In the literal translation of this title from the Hebrew, the true meaning and beautiful signification of it is brought to light. The same words were uttered by Moses, and are recorded in Deut. vi. 4. “Hear, O Israel: Yahweh, our Elohim, is One Yahweh.” The literal translation of which is,—“He who shall be our mighty ones, is the One who shall be” (Eureka Vol. I., p. 100).
This is a name of deep and wonderful significance. When we understand that it is a title which introduces the great Creator of heaven and earth to His people Israel, and that it expresses to them His purpose of being manifested in future time in the person of a promised One; and also in a multitude of mighty ones; and yet He is One. And in making Himself thus known to them, He requires them to love Him with all their heart, soul, mind, and strength, it may well fill our minds with the deepest reverence and most soul-stirring contemplations; causing us to feel our own unworthiness and insignificance, in proportion as we are able to apprehend the greatness, the power, the goodness, and the majesty of that glorious and fearful name “Eth-Yahweh, Elohekka”, “the I shall be, thy mighty ones, O Israel” (Deut. xxvii.) (Phanerosis p. 32).

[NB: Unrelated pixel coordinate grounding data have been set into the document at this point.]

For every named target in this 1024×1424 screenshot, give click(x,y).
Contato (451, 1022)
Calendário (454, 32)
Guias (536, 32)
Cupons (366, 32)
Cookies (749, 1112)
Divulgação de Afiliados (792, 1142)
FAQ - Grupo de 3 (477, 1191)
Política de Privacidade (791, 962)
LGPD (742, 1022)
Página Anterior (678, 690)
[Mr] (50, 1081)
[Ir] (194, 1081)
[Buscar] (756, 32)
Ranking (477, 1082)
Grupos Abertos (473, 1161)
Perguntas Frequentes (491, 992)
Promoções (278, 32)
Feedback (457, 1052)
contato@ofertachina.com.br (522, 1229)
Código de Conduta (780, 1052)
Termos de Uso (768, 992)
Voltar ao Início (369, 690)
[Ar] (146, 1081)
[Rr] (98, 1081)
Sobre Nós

For, because of the neglect to hear and venerate this, Jehovah hath visited upon Israel all those evils which Moses foretold. The crowning act of rejection of this name appeared in their attitude toward Jesus. When He told the Jews that He was the Son of God, and said, “I and my Father are one” (John x. 30), and “Before Abraham was, I am” (John viii. 58), His speech was to them incomprehensible. The teaching of Christ links together in inseparable unity the name of the Father with Himself. For He said plainly, “I am come in my Father’s name” (John v. 43). He also referred His hearers to the teaching of Moses concerning Himself, and said, “Had ye believed Moses, ye would have believed me: for he wrote of me. But if ye believe not his writings, how shall ye believe my words?” (v. 46, 47).
Concerning this memorial name, the Psalmist saith, “Thy name, O Jehovah, endureth forever, and thy memorial, O Yahweh, throughout all generations” (Psa. cxxxv. 13). “Extol him that rideth upon the heavens by his name, Yah” (Psa. lxviii. 4). Yahweh is sometimes pronounced Jehovah in the English version of the Scriptures. In Psa. lxxxiii. it is thus written, “That men may know that thou, whose name alone is JEHOVAH, art the most high over all the earth.”